[Collected data entries]
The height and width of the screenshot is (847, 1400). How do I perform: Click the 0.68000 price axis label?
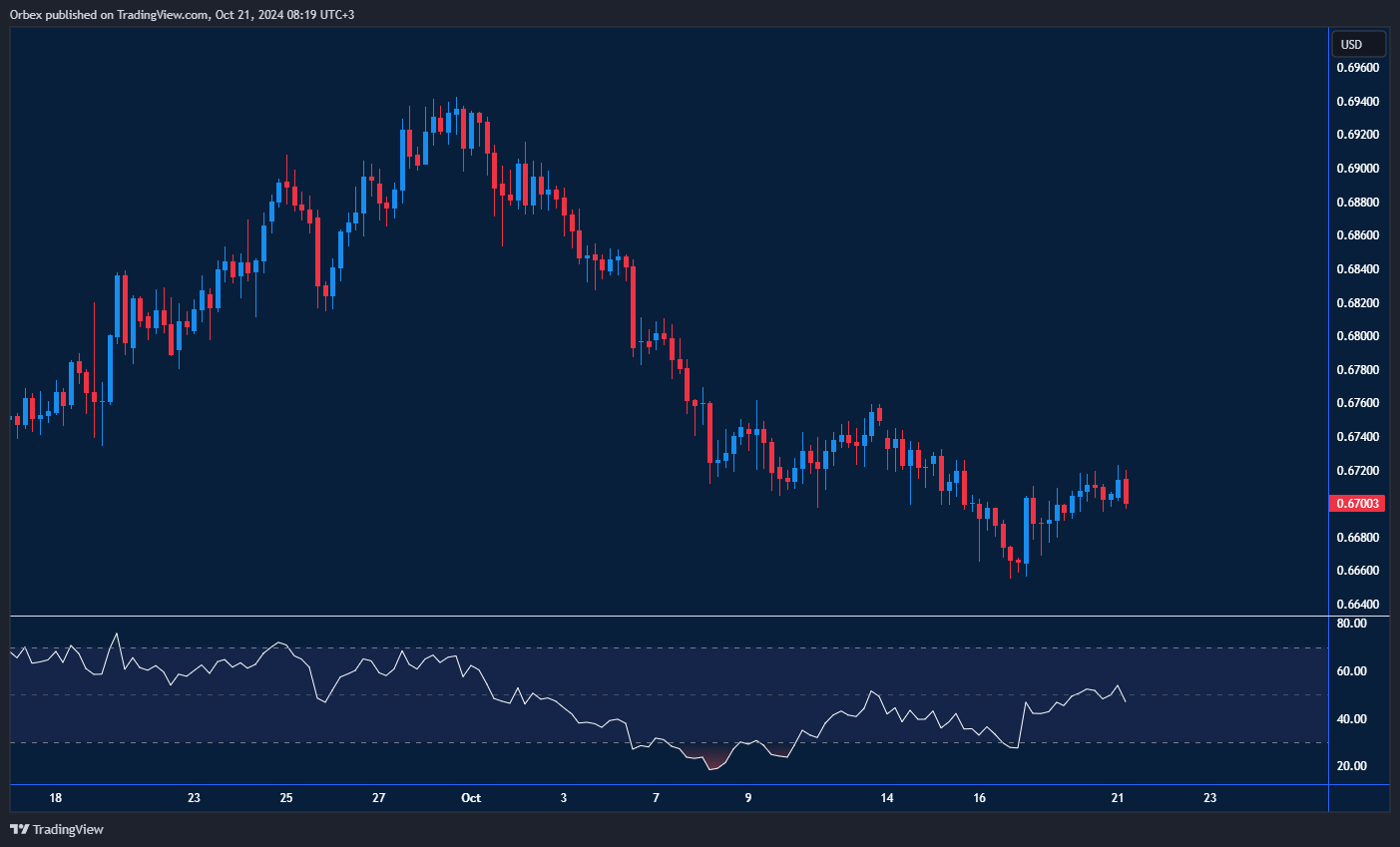coord(1358,336)
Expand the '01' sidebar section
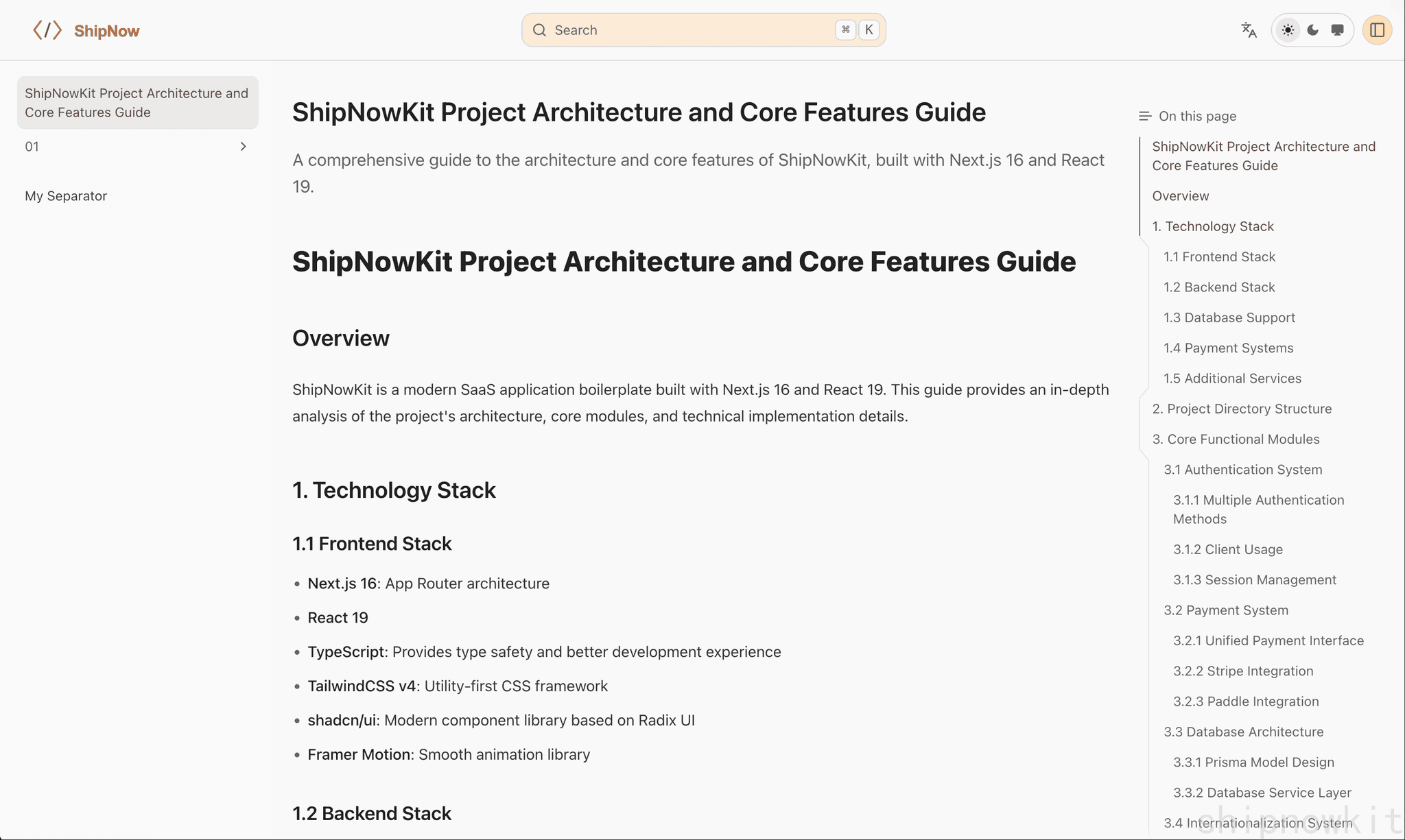The width and height of the screenshot is (1405, 840). click(x=243, y=146)
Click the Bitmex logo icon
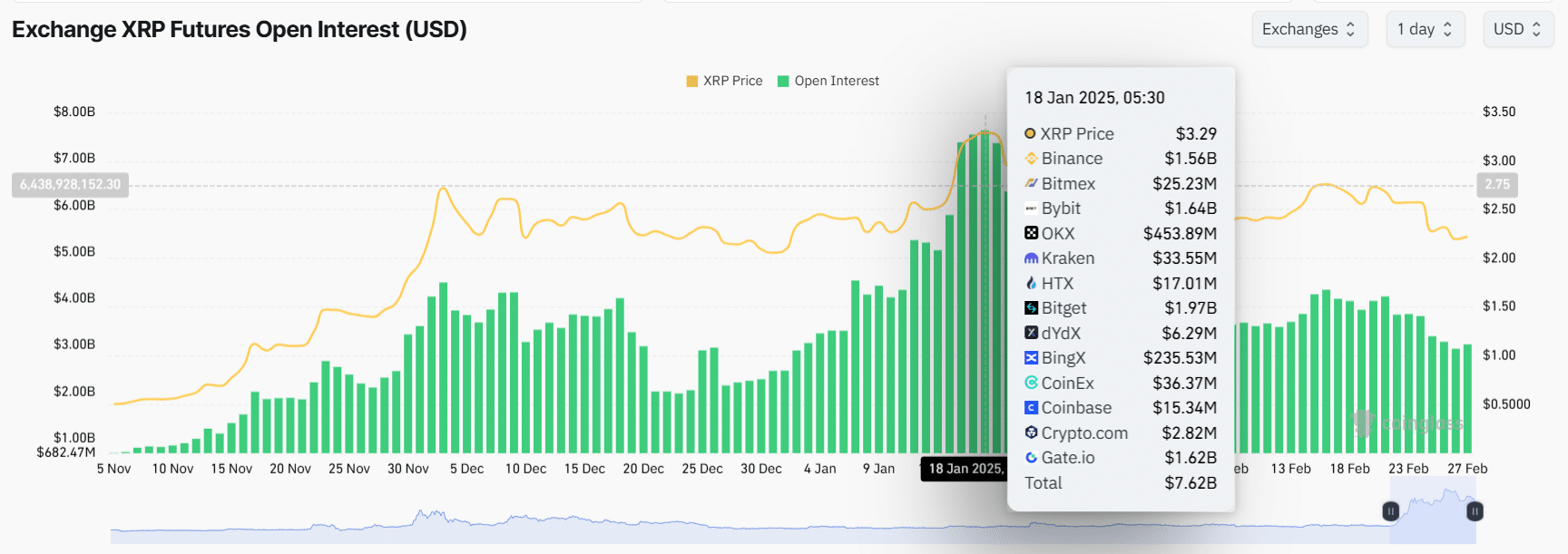 1031,183
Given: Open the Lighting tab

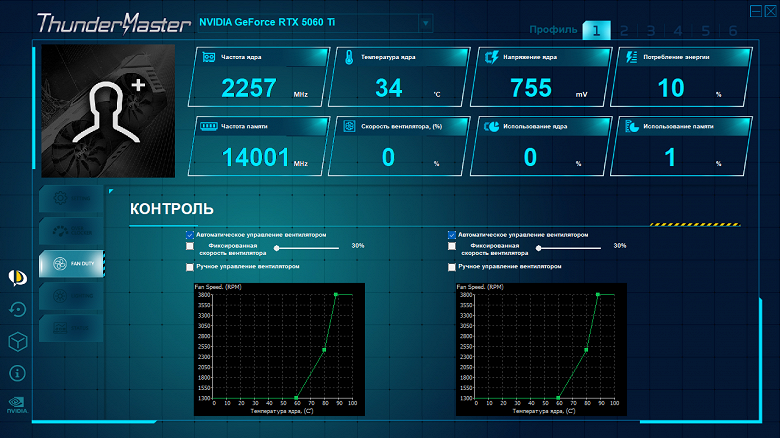Looking at the screenshot, I should (71, 296).
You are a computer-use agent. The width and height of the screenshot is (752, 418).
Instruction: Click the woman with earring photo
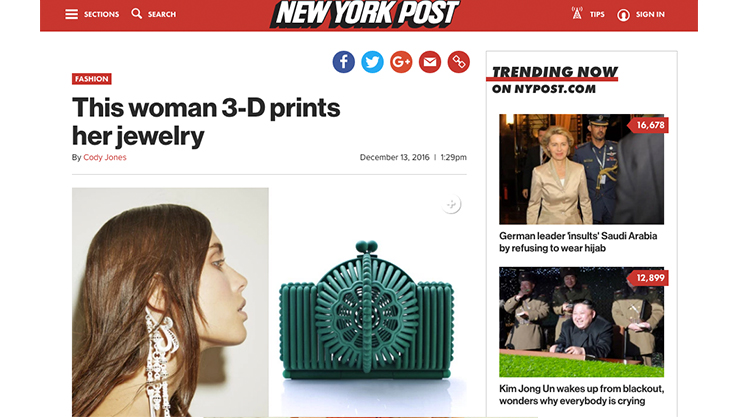(x=170, y=302)
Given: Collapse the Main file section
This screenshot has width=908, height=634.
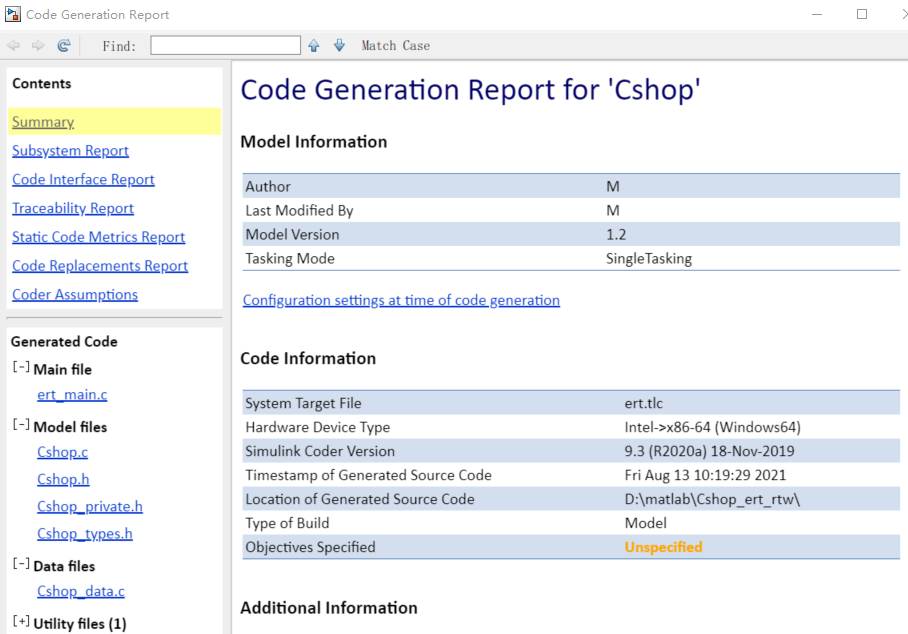Looking at the screenshot, I should (21, 367).
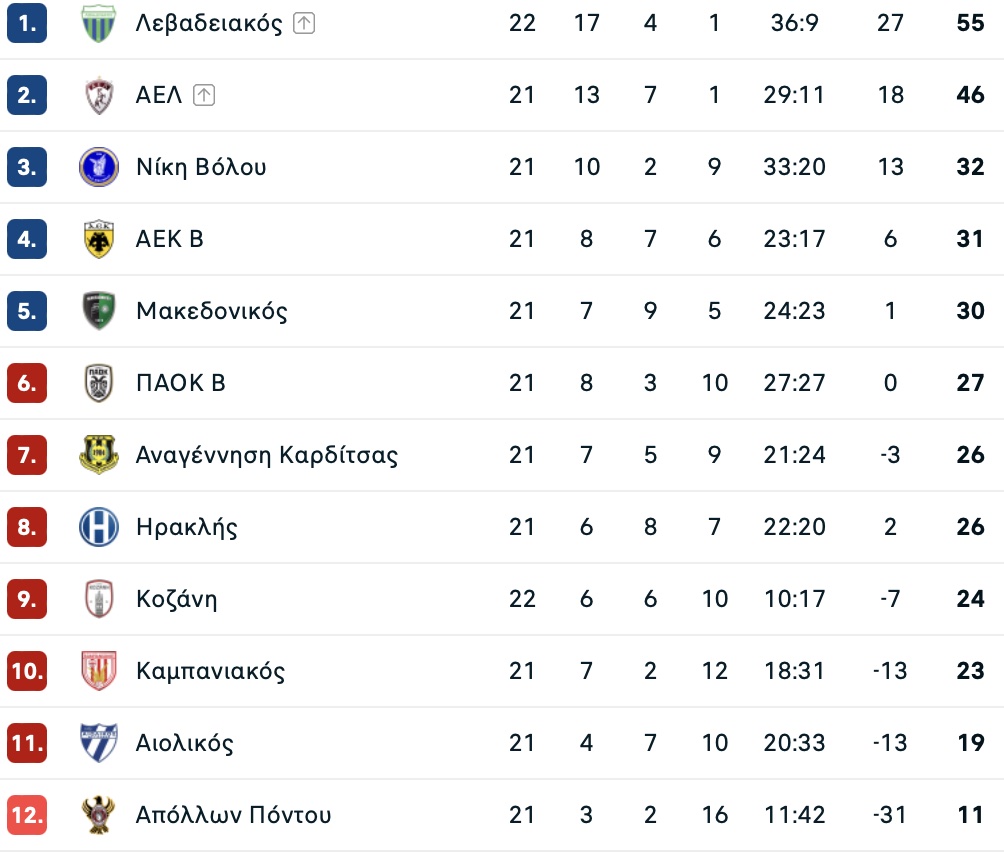Click Λεβαδειακός points total 55
Image resolution: width=1004 pixels, height=852 pixels.
970,23
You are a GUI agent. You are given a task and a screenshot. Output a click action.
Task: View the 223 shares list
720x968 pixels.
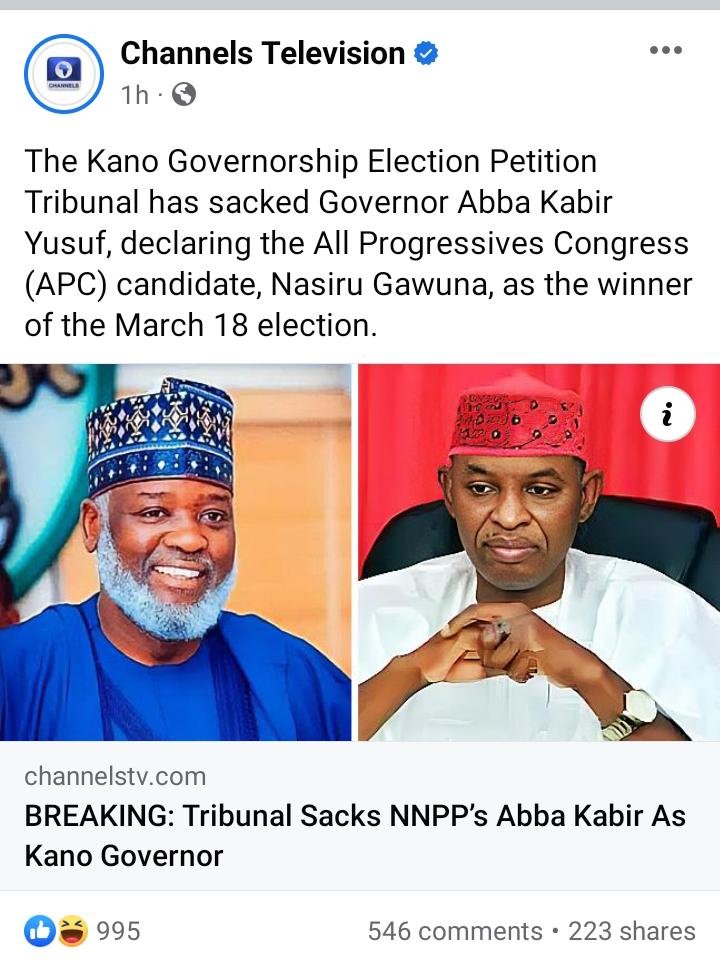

TASK PROMPT:
With pictures left out, repeat exactly the lines from the line bearing "Expand the '01' sidebar section" through the final line of the records above.

EXERCISE RESPONSE:
Expand the '01' sidebar section
The width and height of the screenshot is (1405, 840). click(x=243, y=146)
Click the Bitmex logo icon
 1031,183
Given: Open the Lighting tab

Looking at the screenshot, I should (71, 296).
You are a computer-use agent. The width and height of the screenshot is (752, 418).
Instruction: Click the woman with earring photo
(x=170, y=302)
Given: Collapse the Main file section
This screenshot has width=908, height=634.
Looking at the screenshot, I should (21, 367).
Click Λεβαδειακός points total 55
Image resolution: width=1004 pixels, height=852 pixels.
970,23
You are a GUI agent. You are given a task and a screenshot. Output a click action.
Task: View the 223 shares list
720x968 pixels.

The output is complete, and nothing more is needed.